Input: target = [1,2,3,2,1]
Output: 3
Explanation: We need at least 3 operations to form the target array from the initial array.
[0,0,0,0,0] increment 1 from index 0 to 4 (inclusive).
[1,1,1,1,1] increment 1 from index 1 to 3 (inclusive).
[1,2,2,2,1] increment 1 at index 2.
[1,2,3,2,1] target array is formed.

Example 2:

Input: target = [3,1,1,2]
Output: 4
Explanation: [0,0,0,0] -> [1,1,1,1] -> [1,1,1,2] -> [2,1,1,2] -> [3,1,1,2]

Example 3:

Input: target = [3,1,5,4,2]
Output: 7
Explanation: [0,0,0,0,0] -> [1,1,1,1,1] -> [2,1,1,1,1] -> [3,1,1,1,1] -> [3,1,2,2,2] -> [3,1,3,3,2] -> [3,1,4,4,2] -> [3,1,5,4,2].

Constraints:

• 1 <= target.length <= 10^5
• 1 <= target[i] <= 10^5

2025-10-31
3289. The Two Sneaky Numbers of Digitville

Topic: Array, Hash Table, Math
Difficulty: Easy

Problem:
In the town of Digitville, there was a list of numbers called nums containing integers from 0 to n - 1. Each number was supposed to appear exactly once in the list, however, two mischievous numbers sneaked in an additional time, making the list longer than usual.
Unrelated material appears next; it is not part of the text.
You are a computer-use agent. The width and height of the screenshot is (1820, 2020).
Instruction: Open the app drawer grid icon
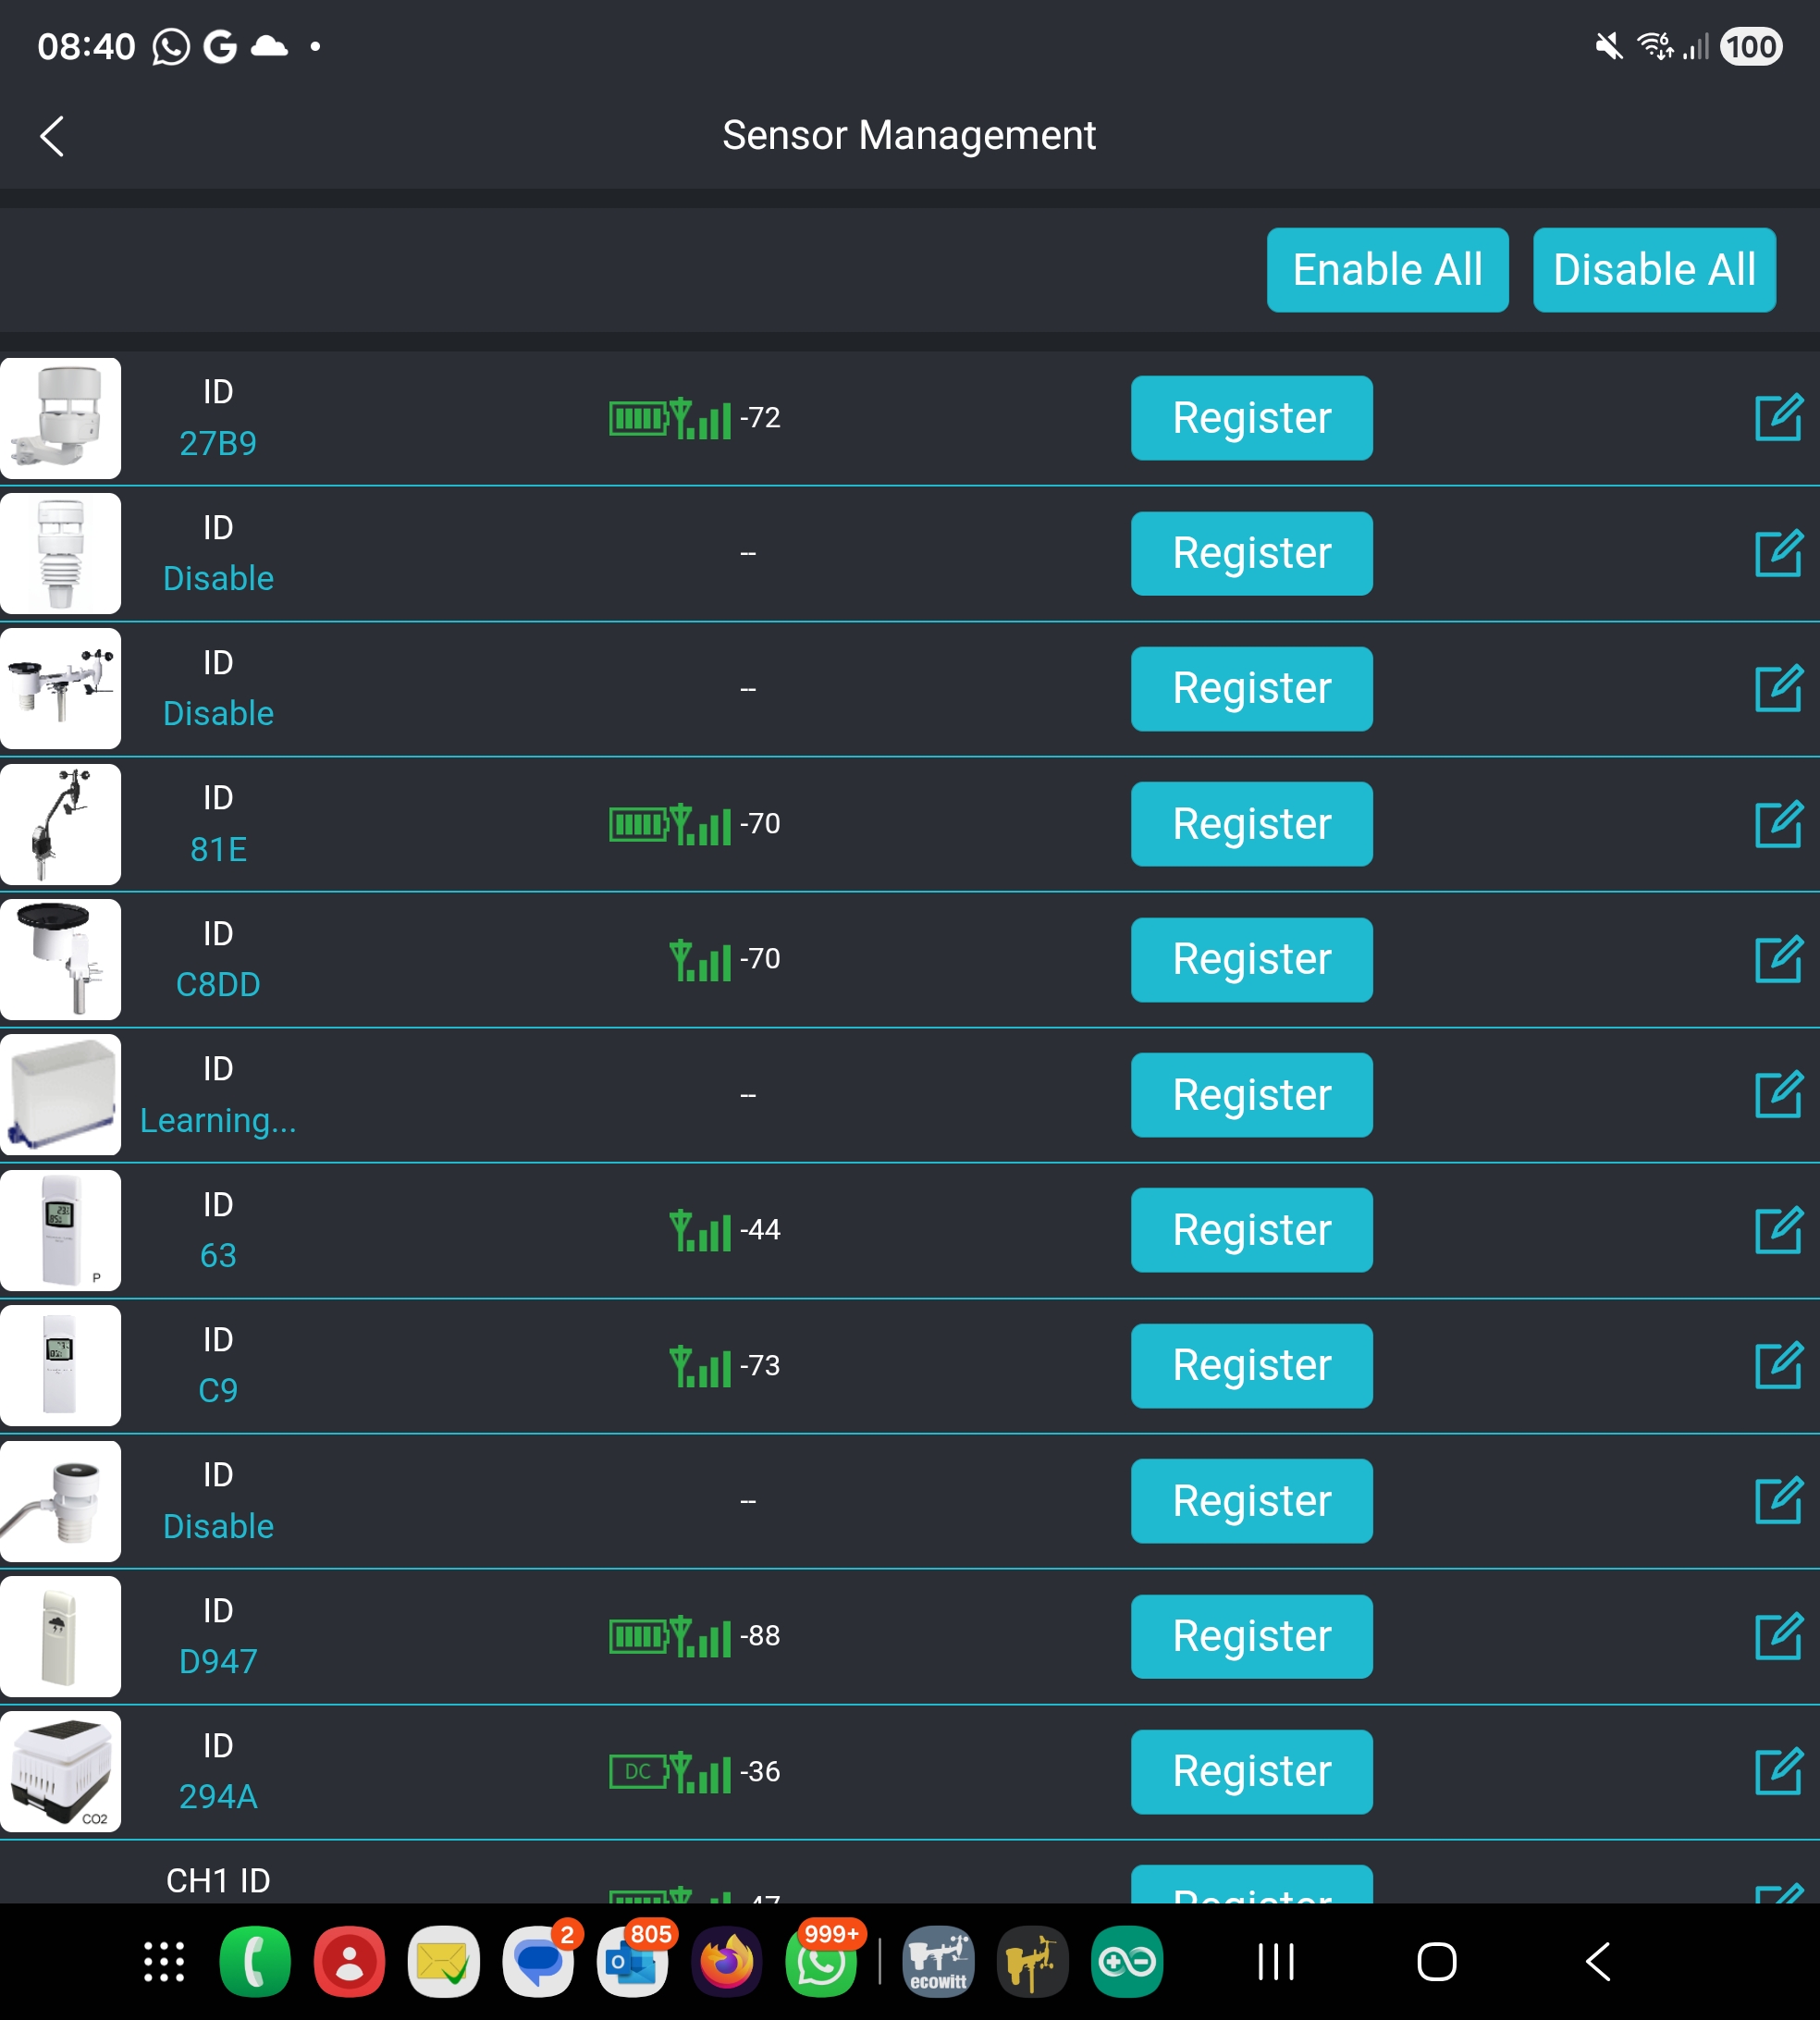[164, 1962]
As the town detective, your task is to find these two sneaky numbers. Return an array of size two containing the two numbers (in any order), so peace can return to Digitville.

Example 1:

Input: nums = 0,1,1,0

Output: 0,1

Explanation:

The numbers 0 and 1 each appear twice in the array.

Example 2:

Input: nums = 0,3,2,1,3,2

Output: 2,3

Explanation:

The numbers 2 and 3 each appear twice in the array.

Example 3:

Input: nums = 7,1,5,4,3,4,6,0,9,5,8,2

Output: 4,5

Explanation:

The numbers 4 and 5 each appear twice in the array.

Constraints:

• 2 <= n <= 100
• nums.length == n + 2
• 0 <= nums[i] < n
• The input is generated such that nums contains exactly two repeated elements.